Media CNN juga berpendapat bahwa kebijakan Presiden Gotabaya Rajapaksa dalam memangkas pajak dinilai menjadi menurunkan pendapatan negara.
Hal tersebut mendorong lembaga pemeringkat dalam menurunkan peringkat Sri Lanka ke tingkat yang mendekati standar, efeknya negara tersebut kehilangan akses ke pasar luar negeri.
Sri Lanka juga memiliki tanggungan untuk melunasi hutang yang menyusutkan cadangan devisa dari $6,9 miliar pada tahun 2018 menjadi $2,2 miliar di tahun 2022.
Anjloknya devisa cadangan hampir 70 persen tersebut berimbas pada impor bahan kebutuhan sehingga membuat harga kebutuhan melonjak. Situasi tersebut diperparah dengan mundurnya para menteri kabinet Sri Lanka secara serempak.
Media BBC News mengungkapkan bahwa terdapat 26 menteri yang mengundurkan diri hingga tersisa Menteri Mahinda Rajapaksa yakni kakak laki-laki Presiden Gotabaya Rajapaksa.
Efek Krisis Ekonomi terhadap Masyarakat Sri Lanka
Menurut The Indian Express, pemerintah tidak sanggup membayar kepentingan impor salah satunya bahan bakar. Sehingga terjadi pemadaman listrik hingga 13 jam di Sri Lanka.
Selain dari media tersebut, efek krisis ekonomi terhadap masyarakat di Sri Lanka juga diceritakan oleh teman pena saya yang tinggal disana, bernama Malshi Imasha.
Informasi yang Malshi berikan berupa kenaikan harga gas yang semula 1500 rupee menjadi 4500 rupee. Saat ini kurs mata uang 1 rupee sama dengan 189 rupiah Indonesia. Selain itu kenaikan harga contohnya harga sabun dari 60 rupee menjadi 130 rupee.

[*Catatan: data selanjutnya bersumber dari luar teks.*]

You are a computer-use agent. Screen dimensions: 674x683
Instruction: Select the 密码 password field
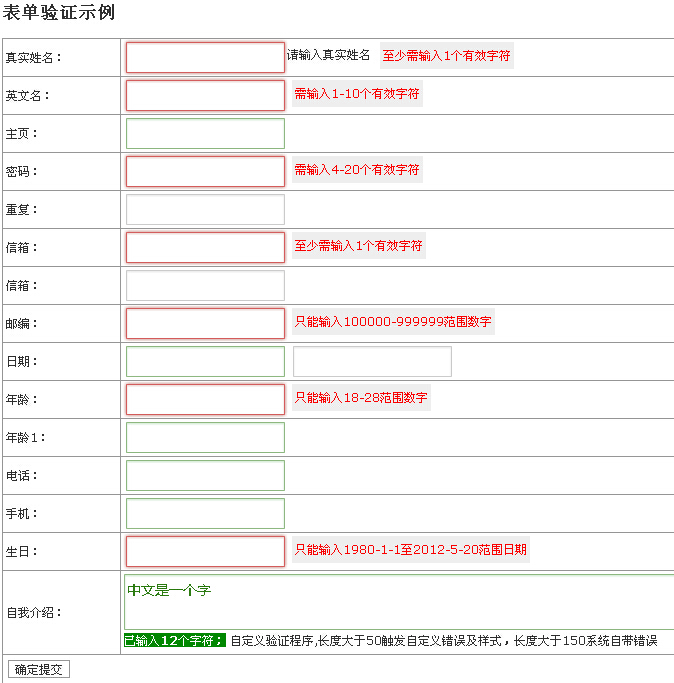205,171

“Sebelumnya harga gas di 1500 rupee tapi sekarang menjadi 4000, 4500 rupee. Semuanya mahal. Diesel, bensin dari 100 rupee menjadi 350 rupee. Sabun dari 60 rupee menjadi 130 rupee.”, tambah Imasha.
Asih Hanan F
(Mahasiswi Sosiologi UGM dan Anggota Kalangan Muda Asia, Indonesia)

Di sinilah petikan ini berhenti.